For the ROC analyses, 3 reference classifications were considered: (a) problematic or disordered gaming or gambling, identified in 90 participants; (b) problematic or disordered gaming, identified in 89 participants; and (c) problematic or disordered gambling, identified in 19 participants. These classifications included participants reporting subthreshold DSM-5 symptoms as well as those meeting the full diagnostic criteria. ROC procedures identified as 11 the screening threshold for identifying the presence of problematic or disordered internet gaming, 13 for identifying the presence of problematic or disordered online gambling was, and 11 for identifying the presence of problematic or disordered IGD or OGD (see Table 5 and Supplementary Figure 1). These thresholds, obtained for prevalence values equal to the study, achieved sensitivity higher than 0.70, but low specificity and predictive positive values (PV+). And consequently, the risk of false alarm rate (FAR, the complement of the specificity) and false discovery rate [FDR, the complement of the positive predictive value (PV+)], were also high.

4 Discussion

The current study assessed the reliability and validity of the Spanish version of the PIUQ-9 in a sample of university students. The results obtained in the CFA supported the adequacy of the one-factor, two-factor, and three-factor solutions, with the one-factor model showing the most favorable global fit indices. The PIUQ-9 has evidenced test-retest reliability (suggesting the temporal consistence of the items for measuring the same underlying construct), and convergent validity with external constructs related to the PIU (such as scales of risk addiction to social networks and internet, impulsivity, emotion regulation and psychopathology symptoms). These results showed that this brief screening tool has good properties for identifying individuals with excessive internet use, and who are at high risk of OGD and IGD.

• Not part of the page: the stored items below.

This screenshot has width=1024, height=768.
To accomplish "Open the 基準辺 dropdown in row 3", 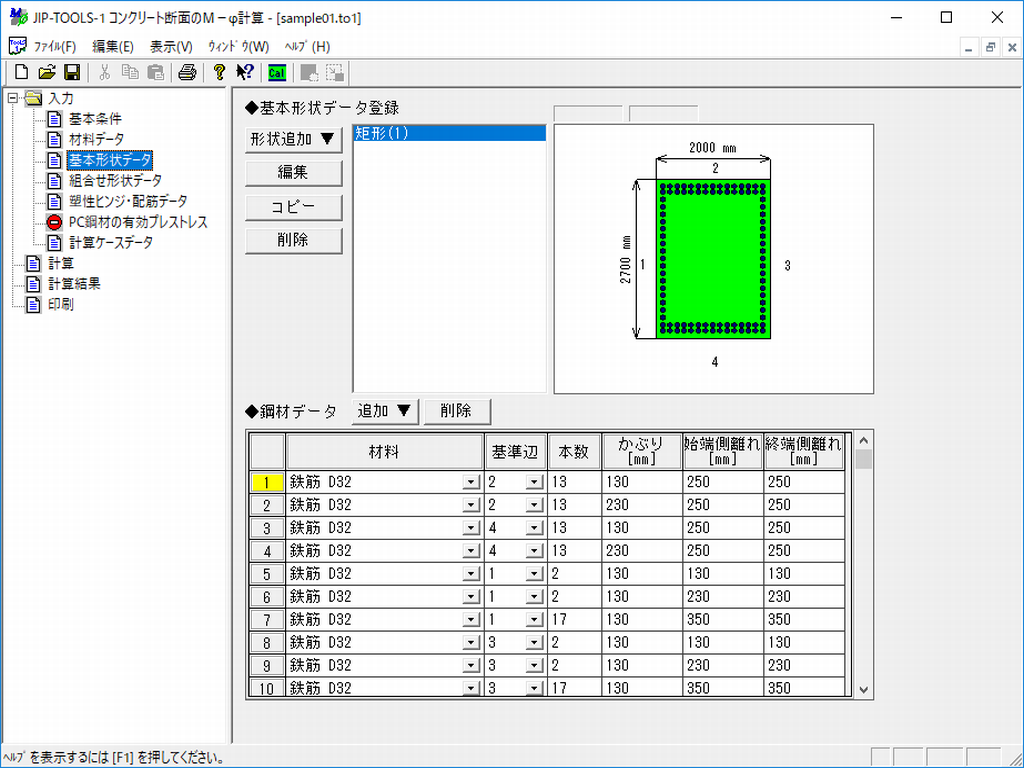I will (534, 528).
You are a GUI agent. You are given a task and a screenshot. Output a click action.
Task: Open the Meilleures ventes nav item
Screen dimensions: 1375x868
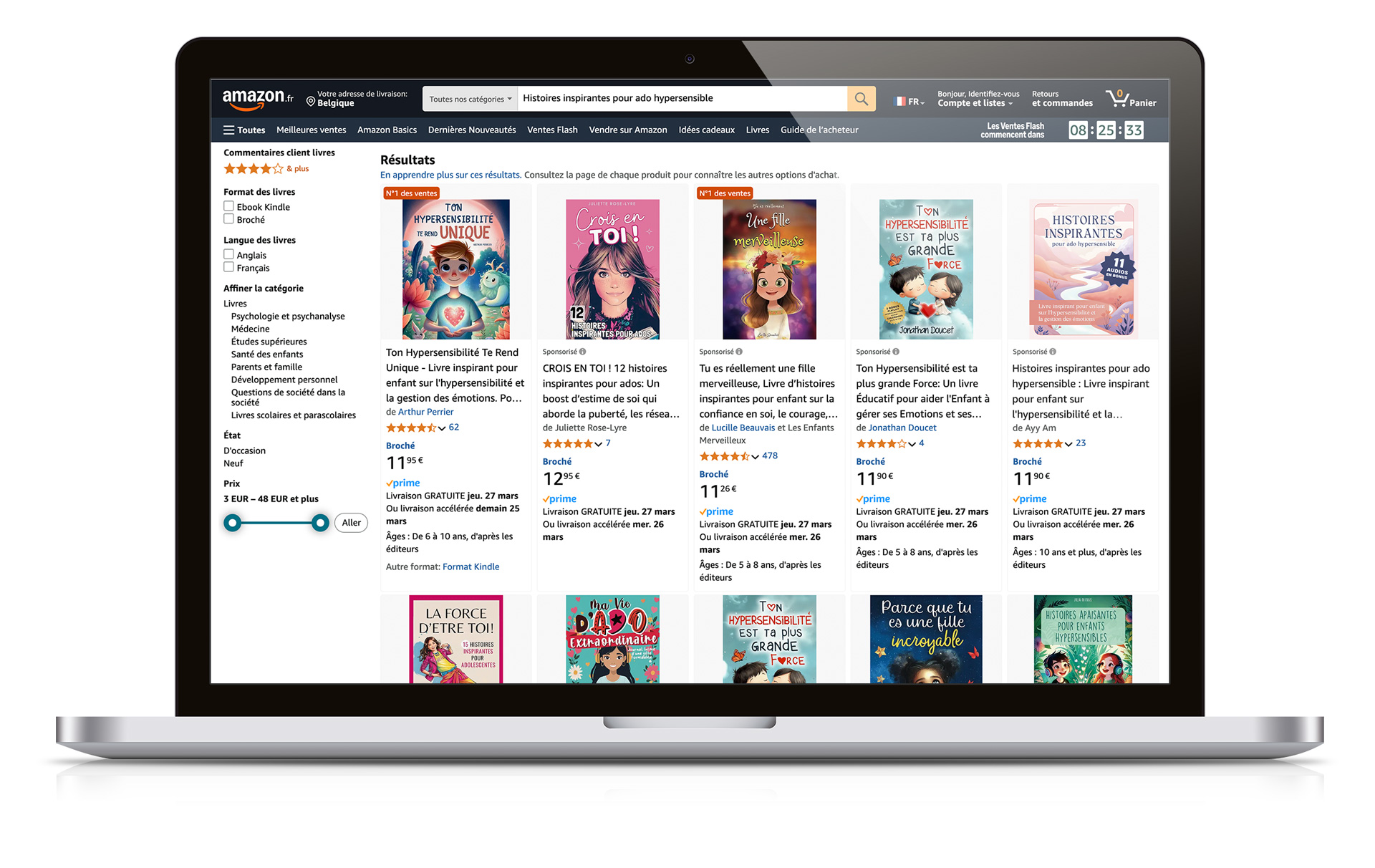tap(312, 130)
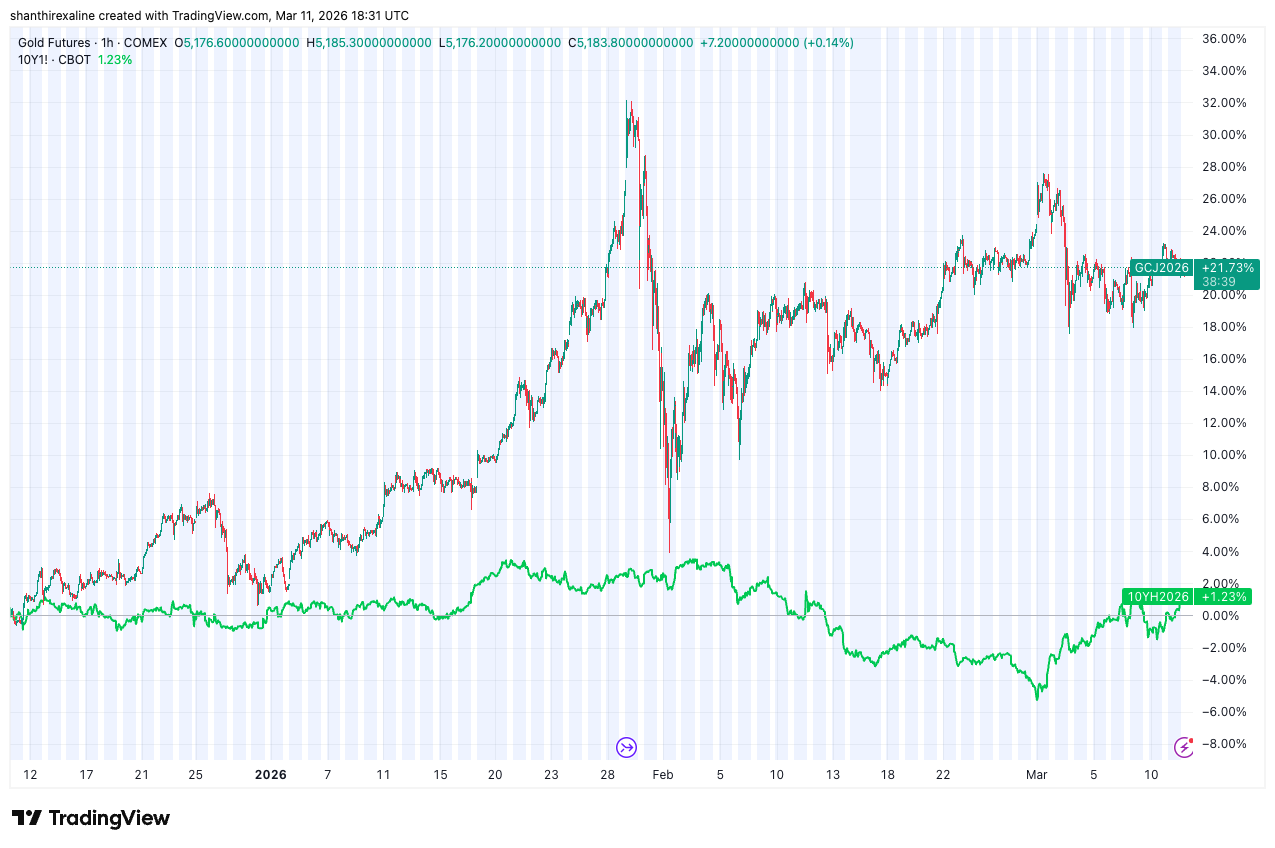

Regarding the factor structure of the PIUQ-9, the CFA results showed that the unidimensional, two-factor, and three-factor solutions all provided adequate to acceptable fit to the data. Thus, the findings do not indicate that one factor structure should be considered unequivocally superior to the others. These results support the use of the PIUQ-9 as either a unidimensional measure of overall PIU or as a multidimensional measure through its specific subscales. Accordingly, the most appropriate scoring approach may depend on the specific objectives and research questions of each study, with the total score being appropriate when a global assessment is intended and the subscales being useful when the different dimensions of PIU are of specific interest.

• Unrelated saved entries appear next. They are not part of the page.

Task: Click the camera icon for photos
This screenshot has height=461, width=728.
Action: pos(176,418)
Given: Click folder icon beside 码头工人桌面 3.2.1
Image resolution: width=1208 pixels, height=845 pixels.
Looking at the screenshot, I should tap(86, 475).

The PIUQ-9 obtained convergent validation with the RASNI, particularly with the addiction symptoms and total scales. Overall, the highest correlation coefficients were achieved between the RASNI and the general factor. One exception was the RASNI freaky traits, that obtained null/low relationships with the PIUQ-9. In the field of mental health, freaky traits scales usually assess specific interests (e.g., new technologies or video games), a preference for unconventional activities, or certain cognitive and personality styles (such as introversion) (Peris et al., 2018). In the case of the RASNI questionnaire, the freaky traits factor includes items for evaluating the following behaviors: spending time on the internet to join interest-based groups, participating in virtual and/or role-playing games, seeking sexual information, sending erotic messages, visiting erotic websites, and engaging in sexual encounters. These items reflect specific interests, but do not necessarily indicate problematic, uncontrolled, or dysfunctional internet use. Previous studies have shown that individuals with high scores on freaky traits may engage in intensive use of online social media and/or other virtual platforms without such behaviors interfering with their academic, professional, and social functioning (Fauth-Bühler and Mann, 2017; Kardefelt-Winther, 2014). Therefore, high scores on freaky traits may reflect intense exploratory activity in specific areas or high engagement with like-minded communities (Gocłowska et al., 2019; Oksanen et al., 2024). In contrast, high scores on PIU are commonly associated with avoidant or escapist motivations (e.g., to cope and avoid negative mood states, anxiety and depression) and involve symptoms such as tolerance, withdrawal, loss of control, and functional impairment (McCain et al., 2015; Peeples et al., 2018). Regarding the relationship between elevated freaky traits and neuroticism, it is also possible that individuals with low self-esteem or social skills difficulties may prefer online activities because they involve less anxiety by reducing face-to-face communication demands (Wang, 2017; Weinstein et al., 2015). Again, this pattern would represent intensive and specialized internet use, not necessarily problematic/addictive behavior.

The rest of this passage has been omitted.